Stored items from a collection
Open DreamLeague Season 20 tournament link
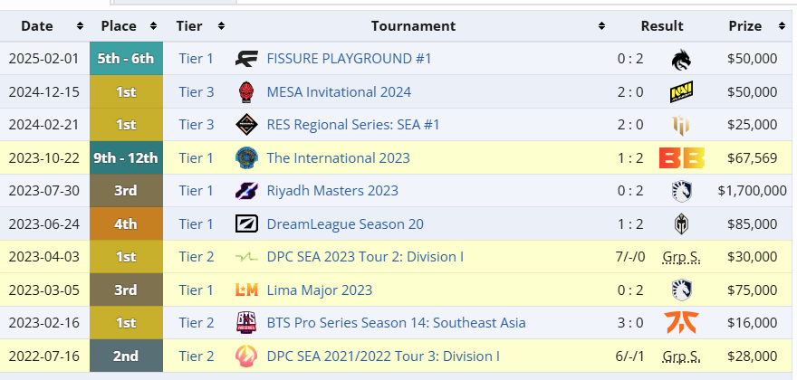Viewport: 797px width, 380px height. click(x=345, y=224)
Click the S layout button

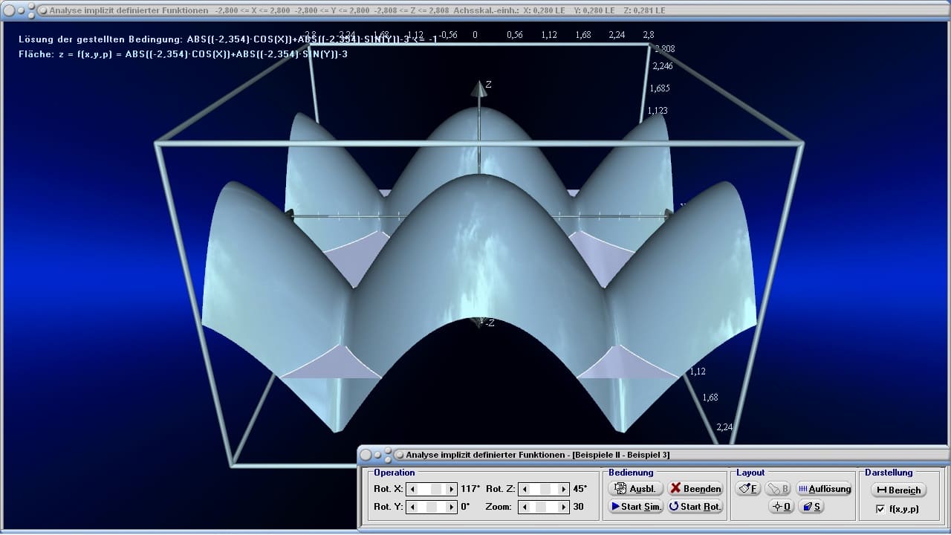(x=812, y=507)
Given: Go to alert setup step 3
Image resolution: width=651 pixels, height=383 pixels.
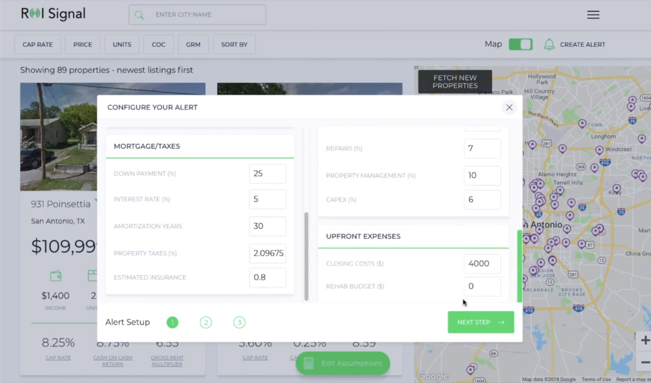Looking at the screenshot, I should [x=239, y=322].
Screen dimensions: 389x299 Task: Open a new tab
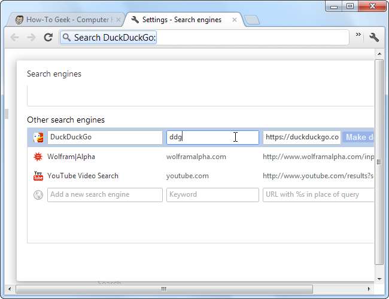(x=252, y=20)

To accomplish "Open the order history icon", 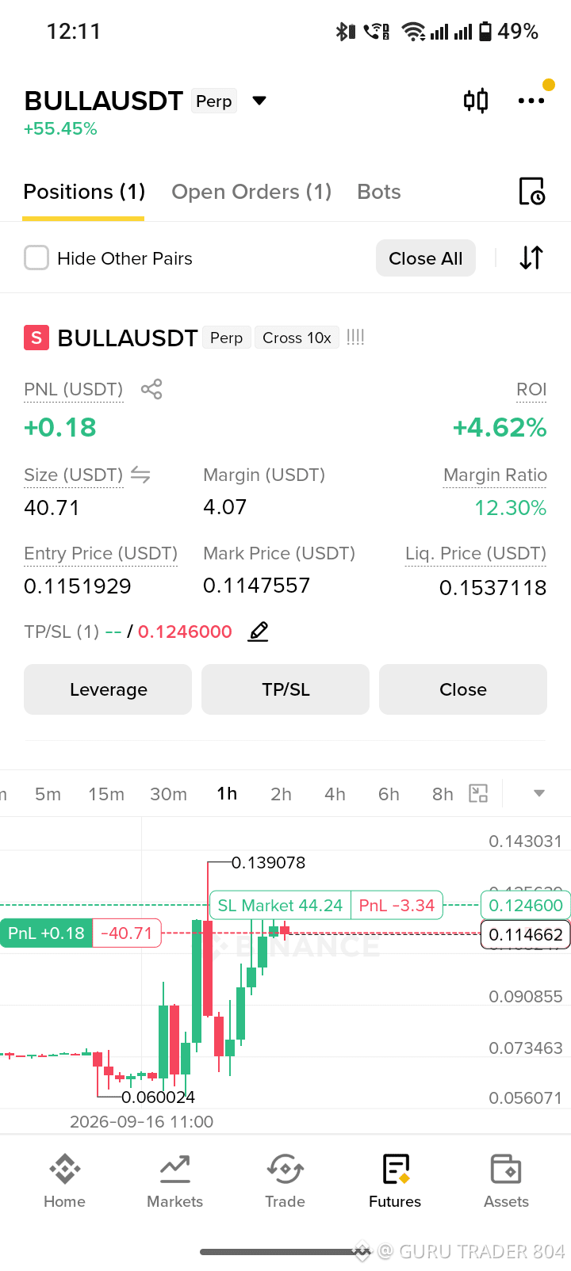I will tap(531, 191).
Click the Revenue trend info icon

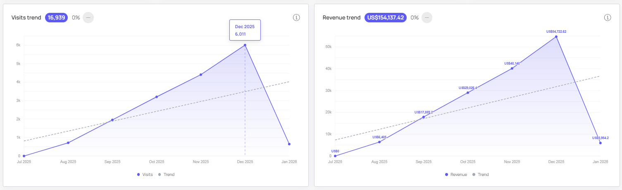point(607,17)
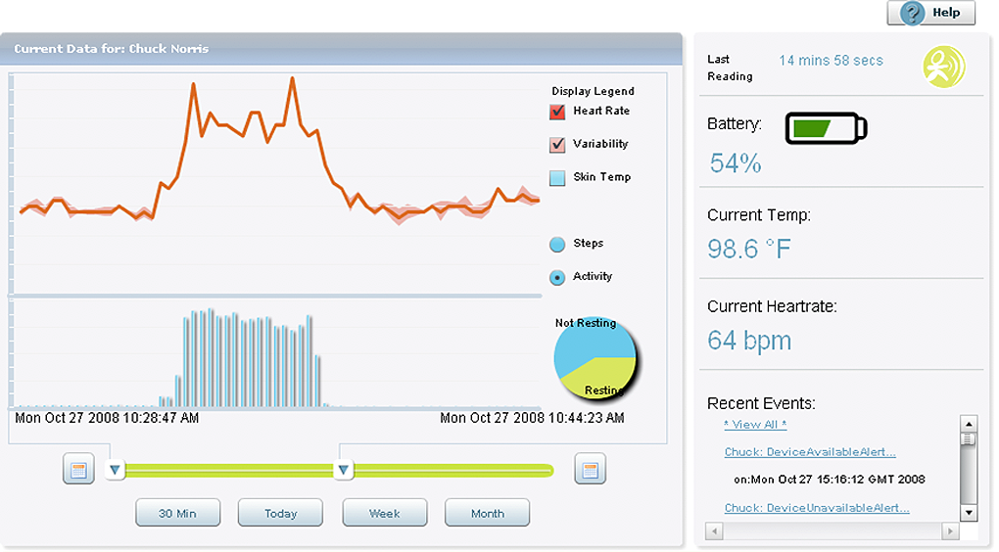
Task: Click the left time range slider handle
Action: (115, 471)
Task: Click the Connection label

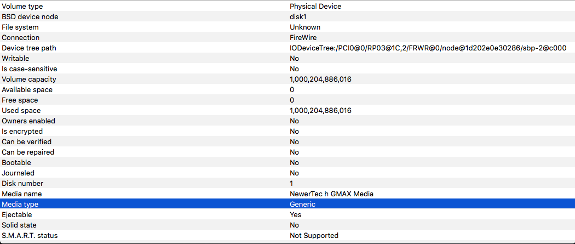Action: (x=20, y=37)
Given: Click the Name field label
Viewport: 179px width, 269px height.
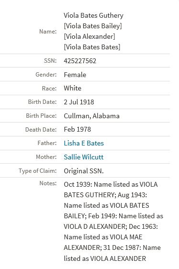Looking at the screenshot, I should pyautogui.click(x=48, y=32).
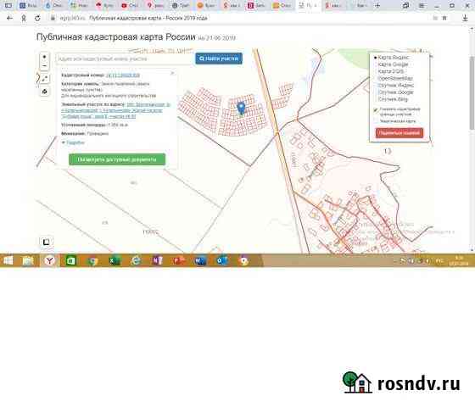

§ **Aim of the exercise**
Counting the line with "Click the Revenue trend info icon" and the last line of the data above, transcribe those two lines and every line between them exactly, without the pictures.

§ **Response below**
Click the Revenue trend info icon

point(607,17)
Task: Click the left time range slider handle
Action: (115, 471)
Task: Click the Connection label

Action: (x=20, y=37)
Given: Click the Name field label
Viewport: 179px width, 269px height.
Looking at the screenshot, I should pyautogui.click(x=48, y=32).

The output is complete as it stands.